YET again it has come down to Michael Clarke. Time and again the world's most prolific scorer of runs right now has been called upon to personally lead from the front, in this instance to seal a victory against top-ranked South Africa that seemed assured but was thrown unexpectedly into doubt by a late collapse on Saturday.
After two days in Adelaide ruled by batsmen, chiefly Clarke, that other breed of cricketers had their revenge on day three as the conditions turned like a drink driver spotting a booze bus. Australia rolled through the Proteas for 388, a first-innings deficit of 162, but then had their own top order torn apart in quick succession by the most unlikely of culprits, Rory Kleinveldt.

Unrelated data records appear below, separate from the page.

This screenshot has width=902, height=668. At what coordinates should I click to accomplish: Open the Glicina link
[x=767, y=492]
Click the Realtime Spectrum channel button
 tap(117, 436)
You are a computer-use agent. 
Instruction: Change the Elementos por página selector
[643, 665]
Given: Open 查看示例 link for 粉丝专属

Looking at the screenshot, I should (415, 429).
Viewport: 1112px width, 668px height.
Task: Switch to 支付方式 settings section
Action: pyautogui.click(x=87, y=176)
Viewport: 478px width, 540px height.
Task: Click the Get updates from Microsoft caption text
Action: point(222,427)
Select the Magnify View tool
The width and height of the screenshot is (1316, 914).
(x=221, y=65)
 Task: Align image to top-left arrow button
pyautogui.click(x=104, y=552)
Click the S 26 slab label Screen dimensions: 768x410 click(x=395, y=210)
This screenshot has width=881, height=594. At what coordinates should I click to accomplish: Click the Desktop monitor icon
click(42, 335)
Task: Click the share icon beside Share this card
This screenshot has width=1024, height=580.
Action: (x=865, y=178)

Clarke, the double centurion of the first innings and three other occasions this year, is again charged with averting catastrophe for Australia, in conjunction with his loyal companion Mike Hussey. They survived a dangerous late assault by South Africa's suddenly venomous pace leaders, Dale Steyn and Morne Morkel, and resume on Sunday on nine and five respectively.
Australia, at 5-111, leads by 273 and should still be favoured to complete in the second Test, a result that would inch it closer to a return to the top of the world rankings that could then be secured in Perth. Adelaide's history of terrorising run chases certainly indicates Australia remains well on top despite its Saturday afternoon wobbles.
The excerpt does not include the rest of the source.